By default, each VF is assigned with the same number of MSIX, the default number is determined by the minimum of NUM_VF_MSIX and VIRTIO_NET_EMULATION_NUM_MSIX.
Using dynamic VF MSIX, a VF can be assigned with more MSIX/queues than its default. MSIX hardware resources of all VF devices are managed by PF via a shared MSIX pool. The user can reduce the MSIX of one VF, thus releasing its MSIX resources to the shared pool. On the other hand, another VF can be assigned with more MSIX than its default to gain more performance.
 
Firmware Configuration
The emulation VF device uses VIRTIO_NET_EMULATION_NUM_VF_MSIX to set the MSIX number.
VIRTIO_NET_EMULATION_NUM_VF_MSIX is available to set the MSIX number of the emulation VF device. For the emulation VF device, uses the new configuration VIRTIO_NET_EMULATION_NUM_VF_MSIX instead of the old configuration NUM_VF_MSIX.
- If - VIRTIO_NET_EMULATION_NUM_VF_MSIX!=0,- VIRTIO_NET_EMULATION_NUM_ MSIXis used for the PF only, and VF uses- VIRTIO_NET_EMULATION_NUM_VF_MSIX.- For example, to configure the default MSIX number for a VF to 32: - [dpu]# mlxconfig -y -d 03:00.0 s VIRTIO_NET_EMULATION_NUM_ MSIX=32 VIRTIO_NET_EMULATION_NUM_VF_MSIX=32 
- If - VIRTIO_NET_EMULATION_NUM_VF_MSIX==0,- VIRTIO_NET_EMULATION_NUM_ MSIXis used for the PF and VF.
The default number of MSIX for each VF is determined by minimum(NUM_VF_MSIX, VIRTIO_NET_EMULATION_NUM_MSIX). For example, to configure the default MSIX number for a VF to 32:
            
            [dpu]# mlxconfig -y -d 03:00.0 s VIRTIO_NET_EMULATION_NUM_MSIX=32 NUM_VF_MSIX=32
    
Power cycle the BlueField and host to have the mlxconfig taking effect.
MSIX
MSIX Capability
The MSIX pool for VFs is managed by their PF. To check the share pool size, run the following command (using PF 0 as example):
            
            [dpu]# virtnet list | grep -i '"pf_id": 0' -A 8 | grep -i msix_num_pool_size
    
By default, the share pool size is empty (0), since all MSIX resources have already been allocated to VFs evenly. Upon reducing the MSIX of one or more VFs, the reduced MSIX is released back to the pool.
However, the number of MSIX can be assigned to a given VF is also bound by capability. To check those caps, run the following command:
            
            [dpu]# virtnet list | grep -i '"pf_id": 0' -A 10 | grep -i max_msix_num
[dpu]# virtnet list | grep -i '"pf_id": 0' -A 10 | grep -i min_msix_num
    
To check the currently assigned number of MSIX, run the following command:
            
            [dpu]# virtnet query -p 0 -v 0 | grep num_msix
    
If num_msix is less than max_msix_num cap, more MSIX can be assigned to the VF.

RECORDED INFORMATION:
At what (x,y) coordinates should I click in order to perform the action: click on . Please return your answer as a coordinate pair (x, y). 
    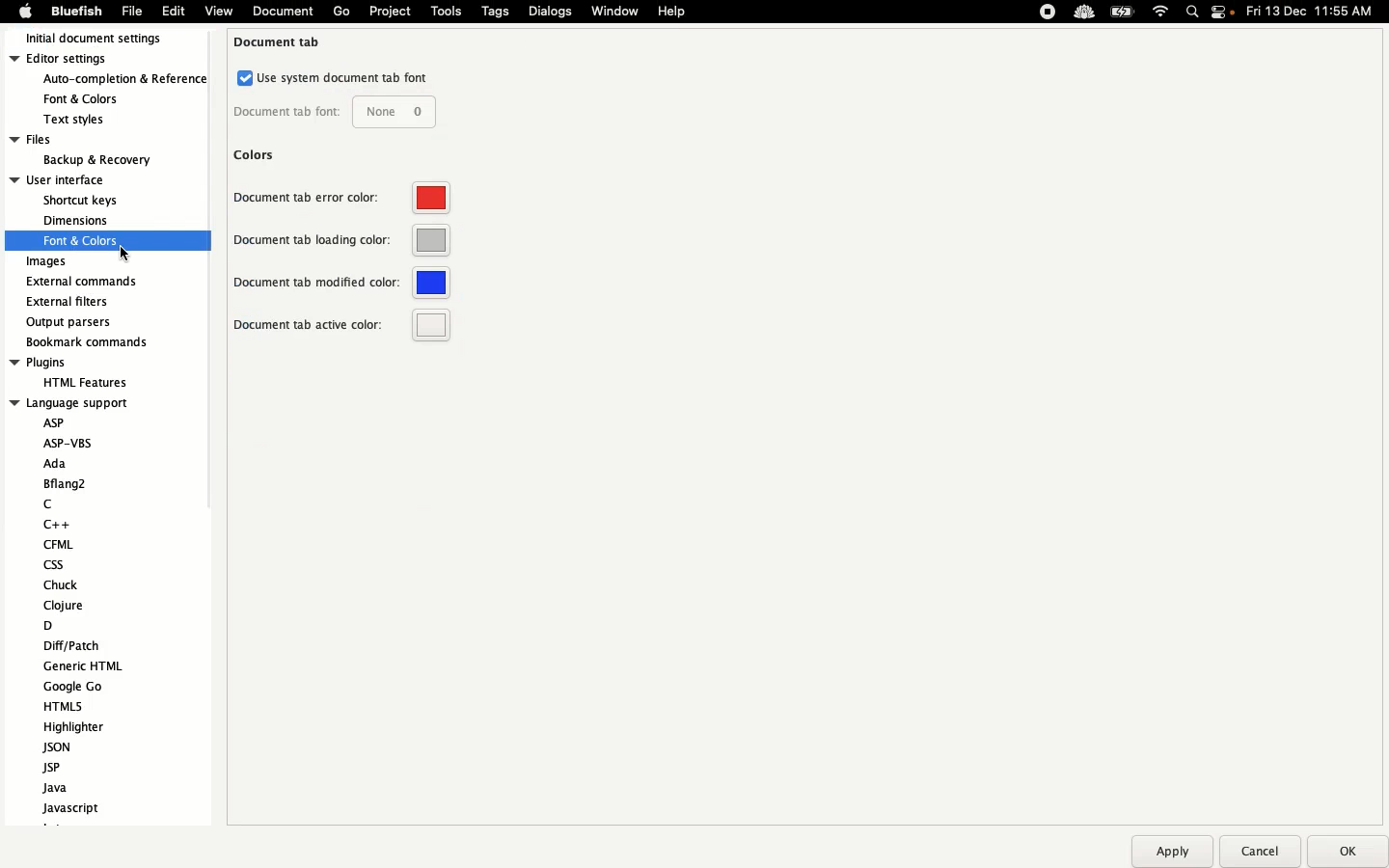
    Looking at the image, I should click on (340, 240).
---
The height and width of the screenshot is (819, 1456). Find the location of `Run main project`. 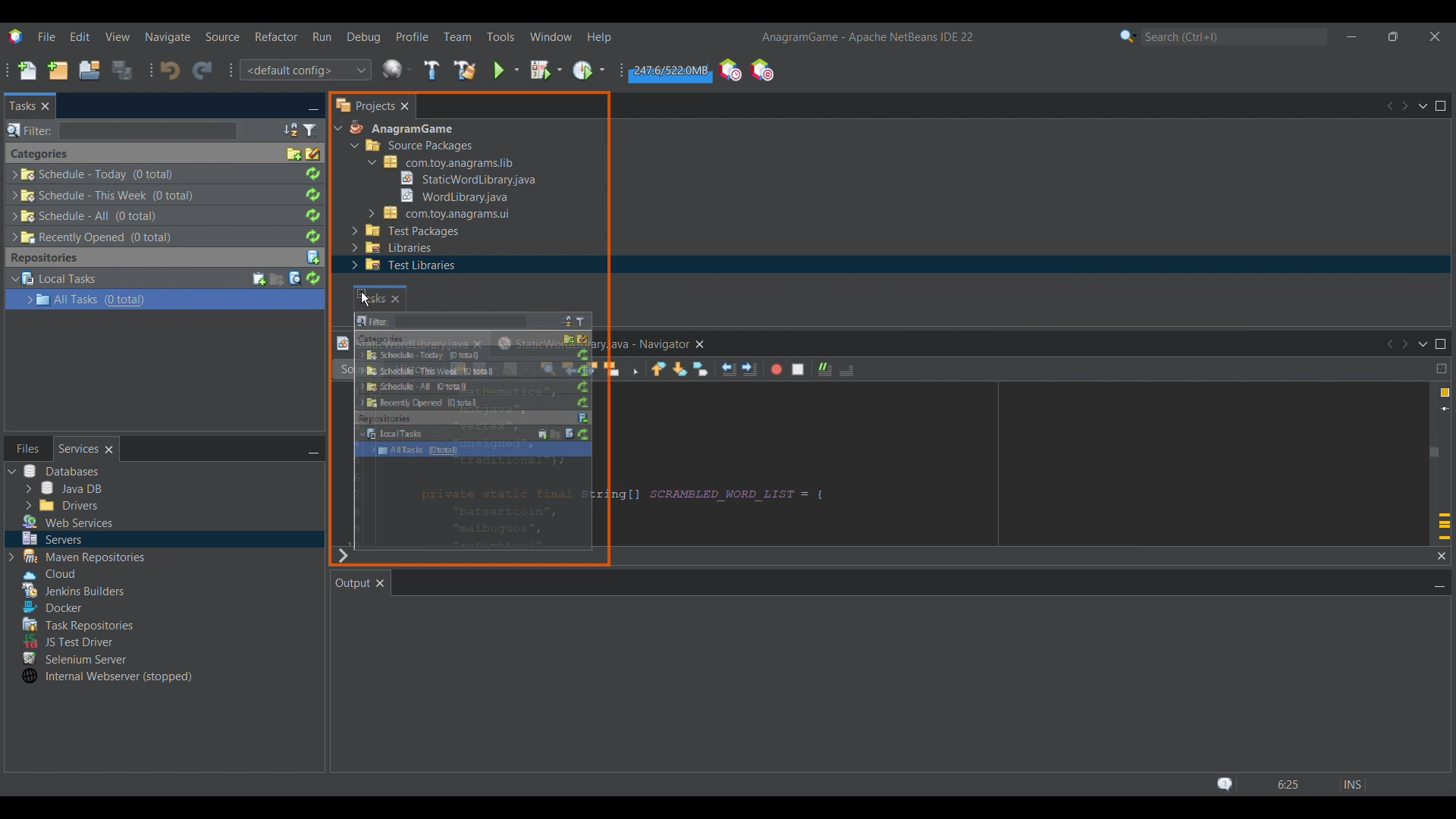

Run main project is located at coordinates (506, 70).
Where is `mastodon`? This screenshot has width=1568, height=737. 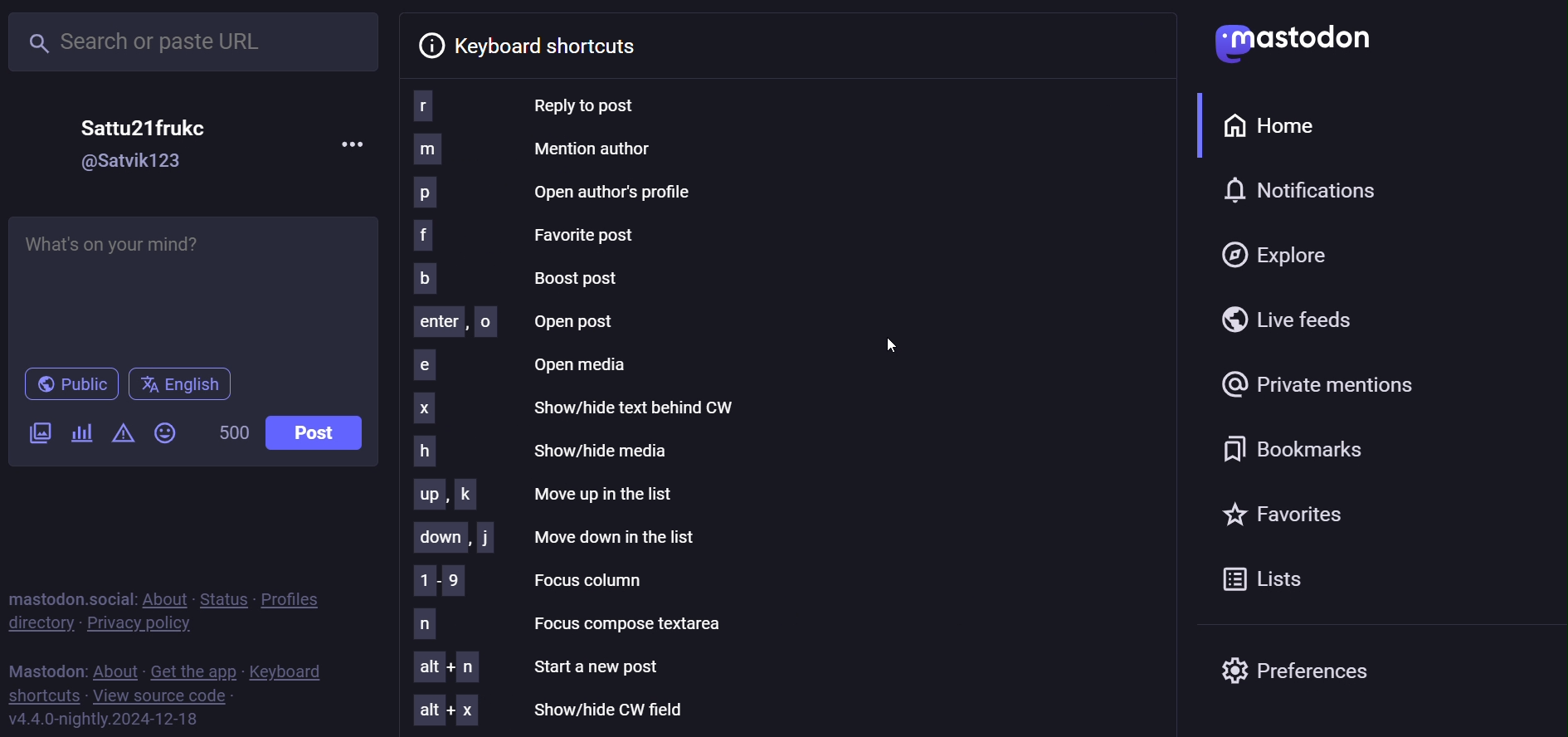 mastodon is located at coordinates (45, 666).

WRITTEN TASK 1: Reproduce the records verbatim, from the line containing "At what (x,y)" through the line containing "Looking at the", both included, and nothing else. Omit the pictures from your answer.
WRITTEN TASK 2: Carry on the passage about assigning MSIX to virtio-net VFs from where it ends.

RESULT 1:
At what (x,y) coordinates should I click in order to perform the action: click on . Please return your answer as a coordinate pair (x, y). 
    Looking at the image, I should click on (340, 240).

RESULT 2:
Reallocating VF MSIX
To allocate more MSIX to one VF, there should be MSIX available from the pool. This is done by reducing the MSIX from another VF(s).
The following example shows the steps to reallocate MSIX from VF1 to VF0, assuming that each VF has 32 MSIX available as default:
- Unbind both VF devices from host driver. - [host]# echo <vf0_bdf> > /sys/bus/pci/drivers/virtio-pci/unbind [host]# echo <vf1_bdf> > /sys/bus/pci/drivers/virtio-pci/unbind 
- Reduce the MSIX of VF1. - [dpu]# virtnet modify -p 0 -v 1 device -n 4 
- Check pool size of PF0. - [dpu]# virtnet list | grep -i '"pf_id": 0' -A 8 | grep -i msix_num_pool_size - Confirm the reduced MSIX are added to the share pool. 
- Increase the MSIX of VF0. - [dpu]# virtnet modify -p 0 -v 0 device -n 48 
- Check the MSIX of VF0. - [dpu]# virtnet query -p 0 -v 0 | grep -i num_msix 
- Bind both VF devices to host driver. - [host]# echo <vf0_bdf> > /sys/bus/pci/drivers/virtio-pci/bind [host]# echo <vf1_bdf> > /sys/bus/pci/drivers/virtio-pci/bind Note- The number of MSIX must be an even number greater than 4.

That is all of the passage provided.